Required action:
After finding the line with "Given: Toggle the 문서 document inspector" in the data below, set down exactly each line through the one with "Task: Open the Sort by Sponsored dropdown", inclusive, and stop there.

[Pixel coordinate grounding data]
^^^^^^^^^^^^^^^^

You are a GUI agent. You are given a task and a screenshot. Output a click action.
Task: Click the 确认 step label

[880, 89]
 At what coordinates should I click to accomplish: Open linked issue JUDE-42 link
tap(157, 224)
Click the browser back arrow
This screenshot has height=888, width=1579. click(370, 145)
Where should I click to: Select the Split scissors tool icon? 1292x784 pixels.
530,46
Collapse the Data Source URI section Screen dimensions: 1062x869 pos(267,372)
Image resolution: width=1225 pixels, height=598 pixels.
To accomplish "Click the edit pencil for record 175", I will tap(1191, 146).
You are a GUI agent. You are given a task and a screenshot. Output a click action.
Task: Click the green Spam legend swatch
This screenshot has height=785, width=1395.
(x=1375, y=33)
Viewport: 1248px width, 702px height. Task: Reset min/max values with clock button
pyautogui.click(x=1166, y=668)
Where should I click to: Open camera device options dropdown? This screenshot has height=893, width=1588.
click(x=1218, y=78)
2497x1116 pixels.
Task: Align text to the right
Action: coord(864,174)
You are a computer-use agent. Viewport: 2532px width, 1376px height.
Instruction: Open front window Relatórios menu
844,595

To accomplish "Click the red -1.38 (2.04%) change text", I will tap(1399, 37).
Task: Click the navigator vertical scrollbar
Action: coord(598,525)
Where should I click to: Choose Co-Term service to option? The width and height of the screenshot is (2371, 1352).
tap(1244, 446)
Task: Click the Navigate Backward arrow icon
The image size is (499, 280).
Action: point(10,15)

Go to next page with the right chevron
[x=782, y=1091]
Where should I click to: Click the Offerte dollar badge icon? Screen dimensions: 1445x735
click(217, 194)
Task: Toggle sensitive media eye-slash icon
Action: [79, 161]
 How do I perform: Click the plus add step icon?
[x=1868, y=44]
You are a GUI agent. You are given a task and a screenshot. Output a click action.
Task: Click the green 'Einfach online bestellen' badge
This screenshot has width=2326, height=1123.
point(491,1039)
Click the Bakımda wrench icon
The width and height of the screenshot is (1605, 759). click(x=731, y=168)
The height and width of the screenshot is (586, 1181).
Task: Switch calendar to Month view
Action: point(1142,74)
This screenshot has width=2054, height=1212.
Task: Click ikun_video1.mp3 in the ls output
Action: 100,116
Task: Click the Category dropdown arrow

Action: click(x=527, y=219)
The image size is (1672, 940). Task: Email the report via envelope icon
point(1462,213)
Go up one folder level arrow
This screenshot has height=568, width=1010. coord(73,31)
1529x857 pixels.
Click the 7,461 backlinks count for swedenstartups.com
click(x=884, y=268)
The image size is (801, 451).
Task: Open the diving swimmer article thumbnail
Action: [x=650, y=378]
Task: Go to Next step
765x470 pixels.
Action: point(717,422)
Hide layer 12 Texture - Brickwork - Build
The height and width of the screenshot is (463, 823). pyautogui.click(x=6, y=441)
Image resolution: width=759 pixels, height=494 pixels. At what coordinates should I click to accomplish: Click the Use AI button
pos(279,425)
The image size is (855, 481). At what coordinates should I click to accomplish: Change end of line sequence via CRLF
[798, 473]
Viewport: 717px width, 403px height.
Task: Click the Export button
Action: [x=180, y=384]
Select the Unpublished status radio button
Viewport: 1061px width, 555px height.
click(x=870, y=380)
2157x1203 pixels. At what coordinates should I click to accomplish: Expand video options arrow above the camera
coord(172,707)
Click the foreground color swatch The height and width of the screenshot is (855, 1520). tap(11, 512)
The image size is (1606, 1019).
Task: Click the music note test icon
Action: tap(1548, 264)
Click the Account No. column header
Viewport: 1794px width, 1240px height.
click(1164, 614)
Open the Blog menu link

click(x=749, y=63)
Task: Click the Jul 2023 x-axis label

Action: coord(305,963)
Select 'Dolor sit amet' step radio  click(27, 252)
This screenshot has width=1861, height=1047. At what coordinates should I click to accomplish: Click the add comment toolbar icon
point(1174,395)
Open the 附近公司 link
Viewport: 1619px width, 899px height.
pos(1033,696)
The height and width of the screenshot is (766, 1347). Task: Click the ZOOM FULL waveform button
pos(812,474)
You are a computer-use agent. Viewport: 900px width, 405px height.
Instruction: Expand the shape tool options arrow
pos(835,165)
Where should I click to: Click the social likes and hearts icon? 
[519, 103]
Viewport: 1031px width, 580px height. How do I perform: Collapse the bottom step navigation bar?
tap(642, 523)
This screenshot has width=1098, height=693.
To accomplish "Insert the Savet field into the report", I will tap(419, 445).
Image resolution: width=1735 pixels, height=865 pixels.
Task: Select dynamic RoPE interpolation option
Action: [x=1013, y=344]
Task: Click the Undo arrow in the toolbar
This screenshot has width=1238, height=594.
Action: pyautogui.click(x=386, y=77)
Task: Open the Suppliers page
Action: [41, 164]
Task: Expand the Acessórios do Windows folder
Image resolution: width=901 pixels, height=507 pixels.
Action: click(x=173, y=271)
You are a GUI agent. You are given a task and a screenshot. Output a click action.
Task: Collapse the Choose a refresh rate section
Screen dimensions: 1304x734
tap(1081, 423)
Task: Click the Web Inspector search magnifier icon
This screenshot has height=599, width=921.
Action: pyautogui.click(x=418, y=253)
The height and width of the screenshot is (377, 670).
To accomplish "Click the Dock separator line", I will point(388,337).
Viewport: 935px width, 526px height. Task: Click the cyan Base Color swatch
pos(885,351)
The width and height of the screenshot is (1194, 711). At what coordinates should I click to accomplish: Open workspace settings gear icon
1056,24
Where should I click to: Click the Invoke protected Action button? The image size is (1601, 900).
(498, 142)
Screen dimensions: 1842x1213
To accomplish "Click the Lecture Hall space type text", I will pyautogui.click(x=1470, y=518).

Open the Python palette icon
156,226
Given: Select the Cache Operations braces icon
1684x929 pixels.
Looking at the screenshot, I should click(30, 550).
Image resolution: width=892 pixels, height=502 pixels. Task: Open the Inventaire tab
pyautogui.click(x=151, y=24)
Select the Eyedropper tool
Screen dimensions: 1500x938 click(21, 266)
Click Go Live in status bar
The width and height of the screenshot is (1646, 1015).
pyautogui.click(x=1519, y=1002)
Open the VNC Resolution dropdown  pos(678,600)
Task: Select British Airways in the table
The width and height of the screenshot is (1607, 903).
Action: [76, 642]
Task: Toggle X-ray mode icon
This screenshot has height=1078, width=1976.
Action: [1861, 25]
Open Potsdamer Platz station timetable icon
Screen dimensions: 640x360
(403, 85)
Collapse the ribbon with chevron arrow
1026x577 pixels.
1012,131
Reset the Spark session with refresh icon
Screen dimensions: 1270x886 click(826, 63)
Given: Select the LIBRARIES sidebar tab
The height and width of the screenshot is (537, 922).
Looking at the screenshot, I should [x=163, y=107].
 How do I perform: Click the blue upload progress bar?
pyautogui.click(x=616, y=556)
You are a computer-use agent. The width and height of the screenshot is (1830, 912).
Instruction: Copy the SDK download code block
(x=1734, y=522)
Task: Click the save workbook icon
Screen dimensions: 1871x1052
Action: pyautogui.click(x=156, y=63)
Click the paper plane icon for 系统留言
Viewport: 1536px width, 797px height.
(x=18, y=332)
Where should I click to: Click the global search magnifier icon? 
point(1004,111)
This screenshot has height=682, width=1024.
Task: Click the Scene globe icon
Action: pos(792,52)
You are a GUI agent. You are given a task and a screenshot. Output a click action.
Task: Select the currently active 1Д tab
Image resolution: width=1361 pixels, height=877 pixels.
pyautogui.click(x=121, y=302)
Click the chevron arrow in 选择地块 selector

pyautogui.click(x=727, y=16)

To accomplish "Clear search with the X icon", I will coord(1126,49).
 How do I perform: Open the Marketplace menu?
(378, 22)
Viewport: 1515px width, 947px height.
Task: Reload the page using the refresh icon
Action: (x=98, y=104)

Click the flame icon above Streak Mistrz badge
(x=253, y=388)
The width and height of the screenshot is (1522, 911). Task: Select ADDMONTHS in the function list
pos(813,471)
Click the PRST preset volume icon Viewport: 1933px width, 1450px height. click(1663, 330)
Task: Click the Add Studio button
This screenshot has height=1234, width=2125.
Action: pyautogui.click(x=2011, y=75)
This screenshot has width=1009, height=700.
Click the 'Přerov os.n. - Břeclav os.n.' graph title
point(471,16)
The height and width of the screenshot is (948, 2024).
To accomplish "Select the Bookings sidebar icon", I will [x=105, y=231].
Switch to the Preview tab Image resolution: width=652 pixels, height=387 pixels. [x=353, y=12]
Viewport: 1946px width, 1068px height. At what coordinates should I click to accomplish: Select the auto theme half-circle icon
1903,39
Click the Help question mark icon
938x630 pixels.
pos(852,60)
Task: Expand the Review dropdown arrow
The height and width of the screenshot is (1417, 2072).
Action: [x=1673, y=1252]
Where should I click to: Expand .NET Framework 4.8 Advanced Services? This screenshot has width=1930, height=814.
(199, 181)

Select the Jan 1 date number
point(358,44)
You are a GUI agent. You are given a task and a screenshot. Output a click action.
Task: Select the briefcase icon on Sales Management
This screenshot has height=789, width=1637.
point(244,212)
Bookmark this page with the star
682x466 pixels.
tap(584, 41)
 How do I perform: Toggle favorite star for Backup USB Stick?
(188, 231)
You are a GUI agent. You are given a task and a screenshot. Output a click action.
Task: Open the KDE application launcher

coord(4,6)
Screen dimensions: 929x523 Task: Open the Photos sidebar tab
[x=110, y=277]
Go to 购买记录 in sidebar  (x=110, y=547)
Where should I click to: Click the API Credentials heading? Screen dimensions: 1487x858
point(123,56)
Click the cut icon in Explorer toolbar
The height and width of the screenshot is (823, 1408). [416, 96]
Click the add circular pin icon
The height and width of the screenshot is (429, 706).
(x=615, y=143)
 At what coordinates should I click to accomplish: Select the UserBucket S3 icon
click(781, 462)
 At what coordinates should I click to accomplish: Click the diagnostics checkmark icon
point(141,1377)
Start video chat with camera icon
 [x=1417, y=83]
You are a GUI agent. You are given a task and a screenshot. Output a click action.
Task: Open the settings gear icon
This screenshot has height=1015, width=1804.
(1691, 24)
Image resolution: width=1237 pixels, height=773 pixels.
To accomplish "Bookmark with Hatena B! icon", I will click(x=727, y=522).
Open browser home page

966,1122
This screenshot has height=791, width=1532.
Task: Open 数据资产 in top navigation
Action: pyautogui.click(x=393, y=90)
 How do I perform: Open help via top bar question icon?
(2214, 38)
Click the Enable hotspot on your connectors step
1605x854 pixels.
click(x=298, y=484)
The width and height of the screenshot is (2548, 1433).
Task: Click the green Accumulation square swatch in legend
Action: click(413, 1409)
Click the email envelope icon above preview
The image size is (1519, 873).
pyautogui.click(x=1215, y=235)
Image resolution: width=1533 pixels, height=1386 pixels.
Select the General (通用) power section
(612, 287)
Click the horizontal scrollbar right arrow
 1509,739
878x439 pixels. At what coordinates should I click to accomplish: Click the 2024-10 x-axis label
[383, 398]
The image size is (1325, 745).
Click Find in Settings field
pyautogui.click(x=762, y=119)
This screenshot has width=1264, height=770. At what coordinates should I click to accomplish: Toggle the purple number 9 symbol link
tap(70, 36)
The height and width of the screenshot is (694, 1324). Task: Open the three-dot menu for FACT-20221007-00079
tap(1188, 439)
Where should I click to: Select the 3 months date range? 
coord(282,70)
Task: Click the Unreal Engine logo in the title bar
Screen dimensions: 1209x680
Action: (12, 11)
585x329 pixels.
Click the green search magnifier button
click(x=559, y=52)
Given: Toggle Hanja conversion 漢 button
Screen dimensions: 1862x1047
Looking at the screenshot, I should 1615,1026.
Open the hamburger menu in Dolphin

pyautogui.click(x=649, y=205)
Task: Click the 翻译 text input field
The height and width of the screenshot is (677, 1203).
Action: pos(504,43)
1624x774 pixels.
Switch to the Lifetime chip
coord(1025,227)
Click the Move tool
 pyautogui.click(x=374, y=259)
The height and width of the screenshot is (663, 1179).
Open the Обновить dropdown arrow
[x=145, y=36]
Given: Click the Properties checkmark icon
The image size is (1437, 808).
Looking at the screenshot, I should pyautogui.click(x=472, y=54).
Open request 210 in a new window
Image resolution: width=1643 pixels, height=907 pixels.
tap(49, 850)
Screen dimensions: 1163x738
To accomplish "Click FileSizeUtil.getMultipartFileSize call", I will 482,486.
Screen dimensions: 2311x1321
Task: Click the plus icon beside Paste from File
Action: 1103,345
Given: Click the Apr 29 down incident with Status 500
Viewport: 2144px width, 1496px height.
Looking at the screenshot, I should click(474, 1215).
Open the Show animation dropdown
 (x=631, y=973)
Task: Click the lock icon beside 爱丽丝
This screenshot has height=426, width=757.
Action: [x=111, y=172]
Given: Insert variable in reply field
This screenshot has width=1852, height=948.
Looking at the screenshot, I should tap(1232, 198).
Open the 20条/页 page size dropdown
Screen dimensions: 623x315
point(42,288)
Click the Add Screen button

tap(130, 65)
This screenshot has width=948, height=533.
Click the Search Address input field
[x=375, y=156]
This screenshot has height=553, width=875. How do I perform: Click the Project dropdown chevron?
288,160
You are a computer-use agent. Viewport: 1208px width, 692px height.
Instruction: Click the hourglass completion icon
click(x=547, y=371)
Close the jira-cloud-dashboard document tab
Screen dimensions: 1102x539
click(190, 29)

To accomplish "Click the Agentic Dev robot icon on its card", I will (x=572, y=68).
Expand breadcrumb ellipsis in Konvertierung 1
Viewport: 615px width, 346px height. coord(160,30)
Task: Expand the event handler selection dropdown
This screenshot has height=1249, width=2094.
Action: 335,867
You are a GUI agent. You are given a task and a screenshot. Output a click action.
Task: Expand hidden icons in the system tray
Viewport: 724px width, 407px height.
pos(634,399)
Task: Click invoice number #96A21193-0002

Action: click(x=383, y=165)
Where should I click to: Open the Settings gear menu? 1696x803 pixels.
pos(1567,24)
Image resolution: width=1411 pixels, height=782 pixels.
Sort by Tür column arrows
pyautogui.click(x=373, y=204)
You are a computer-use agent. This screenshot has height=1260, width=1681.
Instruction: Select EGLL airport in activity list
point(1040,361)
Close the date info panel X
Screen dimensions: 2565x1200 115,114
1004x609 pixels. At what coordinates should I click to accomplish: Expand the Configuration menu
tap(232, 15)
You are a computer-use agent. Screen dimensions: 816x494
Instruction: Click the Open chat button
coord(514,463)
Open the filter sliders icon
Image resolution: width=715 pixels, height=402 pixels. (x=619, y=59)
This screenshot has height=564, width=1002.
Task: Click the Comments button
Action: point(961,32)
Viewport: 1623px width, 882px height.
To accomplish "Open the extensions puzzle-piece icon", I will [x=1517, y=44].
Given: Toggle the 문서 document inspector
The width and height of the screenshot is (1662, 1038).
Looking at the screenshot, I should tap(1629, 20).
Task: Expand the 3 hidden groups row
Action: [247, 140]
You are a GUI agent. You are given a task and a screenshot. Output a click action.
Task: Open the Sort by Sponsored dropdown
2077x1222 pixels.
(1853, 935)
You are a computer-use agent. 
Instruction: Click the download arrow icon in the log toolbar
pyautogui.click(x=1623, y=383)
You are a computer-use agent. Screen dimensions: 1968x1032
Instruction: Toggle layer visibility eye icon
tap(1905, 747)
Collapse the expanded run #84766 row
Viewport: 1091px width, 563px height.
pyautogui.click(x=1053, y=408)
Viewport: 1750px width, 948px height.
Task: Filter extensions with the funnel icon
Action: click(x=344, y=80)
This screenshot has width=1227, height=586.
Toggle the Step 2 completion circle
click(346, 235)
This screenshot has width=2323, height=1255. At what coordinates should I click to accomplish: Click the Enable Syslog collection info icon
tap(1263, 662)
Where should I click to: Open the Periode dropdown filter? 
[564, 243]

^^^^^^^^^^^^^^^^

Answer for this exercise:
Given: Toggle the 문서 document inspector
The width and height of the screenshot is (1662, 1038).
Looking at the screenshot, I should tap(1629, 20).
Task: Expand the 3 hidden groups row
Action: [247, 140]
You are a GUI agent. You are given a task and a screenshot. Output a click action.
Task: Open the Sort by Sponsored dropdown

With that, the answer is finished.